For thousands of years, the wealthy and powerful in China often had more than one wife and several concubines. The emperor had thousands of concubines.

Between 1949 and 1976, Mao’s goal was to change China by ending the old ways and building a new China that would be stronger and more capable of defending itself from invasions. Mao denounced Confucianism and literally waged a war against Buddhism (and all religions) in China. Mao ended the practice of having concubines too.

The goal to lead China away from its ancient cultural heritage ended after Mao’s death and recently the party had a statue of Confucius erected in Tiananmen Square in an effort to bring back some of the old ways.
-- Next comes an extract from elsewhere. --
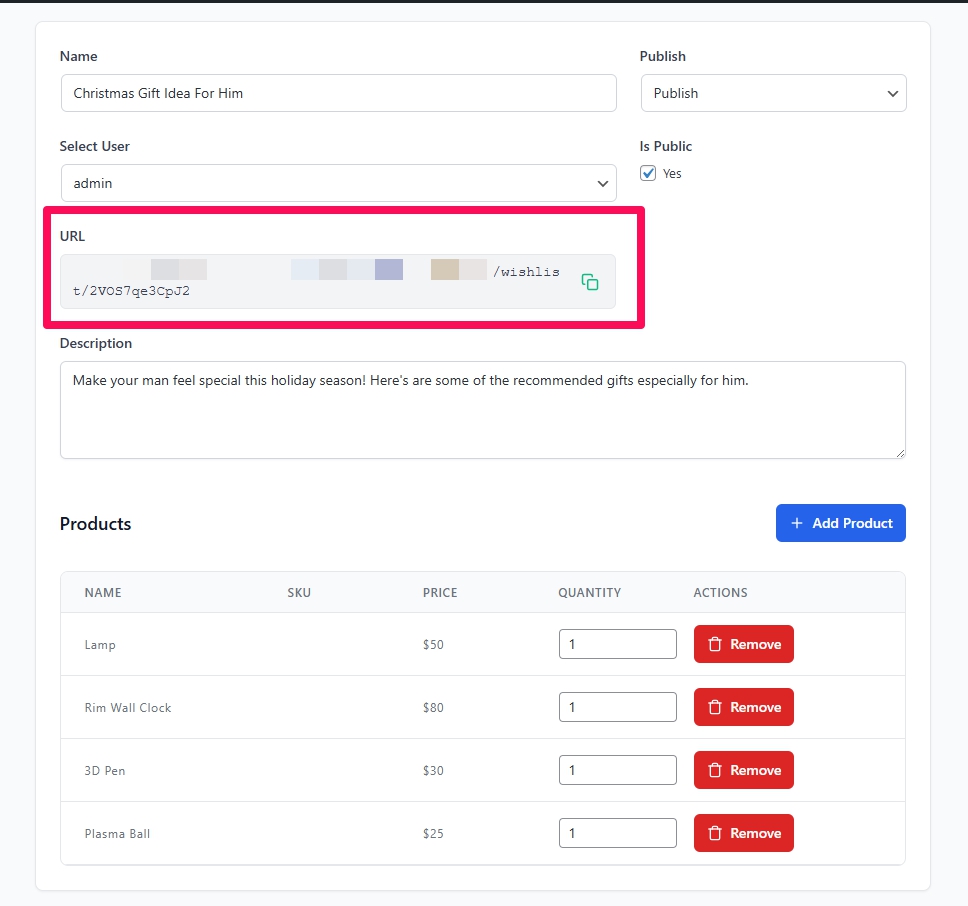Image resolution: width=968 pixels, height=906 pixels.
Task: Click the plus icon in Add Product
Action: pyautogui.click(x=797, y=523)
Now that China is a hybrid capitalist nation, powerful and wealthy men are collecting concubines (those second wives) again. In fact, “A survey in the 2000s revealed that 60 percent of respondents said they had an affair at some point during their marriage, compared to 15 percent in the 1980s. Many sociologists believe the number is increasing all the time as rising standards of living make it more feasible economically to have affairs.” – Facts and Details.com

However, there is a difference. The legal system in China sees women as equals so women cannot be legally bought and sold. This time, women have a choice to be a concubine or wife.

In the embedded YouTube video of the Young Turks, it is mentioned that some wealthy and powerful men in America have concubines too, but in the US, those women are called swingers or escorts. To learn more, read this post at The Honest Courtesan-frank commentary from an unretired call girl in the U.S.

In fact, if a Chinese wife doesn’t approve of her husband having concubines, she now has the freedom to divorce him, and divorce is on the rise in China.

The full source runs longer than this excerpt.